Log Line

Sextape will eine dieser lockeren französischen Komödien sein und nimmt dabei von Frauen bis Migration jedes Vorurteil mit. Es gibt nur einen Grund, diesen Film zu sehen.

À genoux les gars (2018)

Eine Filmkritik von Maria Wiesner

Klischees zum Niederknien

Wo soll man eigentlich anfangen, wenn man über einen Film wie Sextape schreiben will? Vielleicht bei der Handlung, denn schon hier zeigt sich, wie problematisch dieser Film ist: Rim (Inas Chanti) und Yasmina (Souad Arsane) sind Schwestern, ein Jahr auseinander, die Familie stammt aus dem Maghreb, sie wohnen in einer französischen Großstadt. Die ältere Rim hat einen Freund – den Schönling Majid (Mehdi Dahmane) – und knutscht gern mit ihm herum. Da die kleinere Schwester sich langsam auch für Jungs interessiert, verkuppelt Rim sie mit dem besten Freund des Schönlings, Salim (Sidi Mejai). Als Rim für eine Woche zum Schulausflug nach Auschwitz fährt, überreden Salim und Majid die jüngere Schwester, ihnen beiden in einer Garage einen zu blasen.

- _Aufgabenstellung_:
1. Kannst du aus der Filmkritik zu Sextape den Abschnitt von „Wo soll man“ bis „einen zu blasen.“ wortgetreu abtippen?
2. Wie ginge die Filmkritik zu Sextape nach ihrem letzten Satz weiter? Führe sie von dort aus fort.

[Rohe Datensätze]
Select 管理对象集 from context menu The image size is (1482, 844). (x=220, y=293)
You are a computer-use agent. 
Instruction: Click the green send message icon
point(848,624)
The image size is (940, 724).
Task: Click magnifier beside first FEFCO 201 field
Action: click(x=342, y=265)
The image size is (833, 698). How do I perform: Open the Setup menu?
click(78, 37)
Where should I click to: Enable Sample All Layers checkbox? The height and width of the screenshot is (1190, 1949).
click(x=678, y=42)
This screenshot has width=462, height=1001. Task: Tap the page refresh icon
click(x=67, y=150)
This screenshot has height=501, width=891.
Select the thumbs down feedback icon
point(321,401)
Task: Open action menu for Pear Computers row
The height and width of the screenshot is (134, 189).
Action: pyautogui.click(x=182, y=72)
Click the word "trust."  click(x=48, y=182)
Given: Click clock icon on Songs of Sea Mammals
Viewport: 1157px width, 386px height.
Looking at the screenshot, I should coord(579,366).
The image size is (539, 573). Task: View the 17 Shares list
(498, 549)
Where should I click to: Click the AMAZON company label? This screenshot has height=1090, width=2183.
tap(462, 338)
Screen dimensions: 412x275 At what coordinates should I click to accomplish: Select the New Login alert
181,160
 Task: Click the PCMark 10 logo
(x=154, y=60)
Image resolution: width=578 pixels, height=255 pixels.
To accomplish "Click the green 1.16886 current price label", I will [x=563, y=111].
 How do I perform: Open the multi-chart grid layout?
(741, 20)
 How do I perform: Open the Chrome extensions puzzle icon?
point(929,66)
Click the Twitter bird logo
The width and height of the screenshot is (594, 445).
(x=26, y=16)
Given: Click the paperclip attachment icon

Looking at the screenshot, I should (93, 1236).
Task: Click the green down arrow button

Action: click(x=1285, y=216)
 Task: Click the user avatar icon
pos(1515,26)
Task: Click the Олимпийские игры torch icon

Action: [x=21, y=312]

- _Gegebene Antworten_:
1.
Wo soll man eigentlich anfangen, wenn man über einen Film wie Sextape schreiben will? Vielleicht bei der Handlung, denn schon hier zeigt sich, wie problematisch dieser Film ist: Rim (Inas Chanti) und Yasmina (Souad Arsane) sind Schwestern, ein Jahr auseinander, die Familie stammt aus dem Maghreb, sie wohnen in einer französischen Großstadt. Die ältere Rim hat einen Freund – den Schönling Majid (Mehdi Dahmane) – und knutscht gern mit ihm herum. Da die kleinere Schwester sich langsam auch für Jungs interessiert, verkuppelt Rim sie mit dem besten Freund des Schönlings, Salim (Sidi Mejai). Als Rim für eine Woche zum Schulausflug nach Auschwitz fährt, überreden Salim und Majid die jüngere Schwester, ihnen beiden in einer Garage einen zu blasen.

2.
Doch halt: Überreden ist hier das falsche Wort, Gaslighting das richtige. Es gelangte in Anlehnung an das gleichnamige Theaterstück von Patrick Hamilton aus dem Jahr 1938 in den Sprachgebrauch, in dem ein Ehemann seiner Frau einreden wollte, sie sei irre, indem er immer wieder die Gaslichtbeleuchtung dimmte und ihr später erzählte, den Lichtwechsel habe sie sich nur eingebildet. Gaslighting bezeichnet seitdem das Bemühen, die Wahrnehmung der Realität zu manipulieren, indem die durch falsche Informationen in Frage gestellt wird. In Sextape erzählen die Jungs Yasmina, ihre Schwester hätte den beiden schon einmal die gleiche „Gefälligkeit“ erwiesen und nein, sie könne sie nun natürlich nicht anrufen, denn man habe ihr ja versprochen, es niemandem zu verraten, außerdem wolle Yasmina doch nicht, dass Majid aus Trauer, dass die Freundin mal eine Woche verreist ist, jetzt fremdgeht und überhaupt die arme Schwester, es sei ja auch ein Liebesdienst an ihr, wenn Yasmina jetzt dem Deprimierten Majid auch einen blasen würde, damit verhindere sie ja die sichere Trennung des Paares. Wer jetzt sagt, das Mädchen sei selbst schuld, auf eine solche Manipulation hereinzufallen, der- oder demjenigen seien an dieser Stelle kurz Glückwünsche ausgerichtet, denn er oder sie hat augenscheinlich noch nie solch perfide Psychotricks erlebt. Seien Sie versichert, das geschieht öfter, als man im guten Glauben an die Menschheit meinen möchte.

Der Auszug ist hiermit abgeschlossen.